### The request
Copy out the entries below, substituting "last page" for each occurrence of "previous page" and keeping everything else the same.

### Records shown
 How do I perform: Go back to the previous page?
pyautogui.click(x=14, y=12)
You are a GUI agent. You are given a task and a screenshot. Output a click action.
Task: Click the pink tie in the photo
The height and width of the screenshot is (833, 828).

### Task result
 How do I perform: Go back to the last page?
pyautogui.click(x=14, y=12)
You are a GUI agent. You are given a task and a screenshot. Output a click action.
Task: Click the pink tie in the photo
The height and width of the screenshot is (833, 828).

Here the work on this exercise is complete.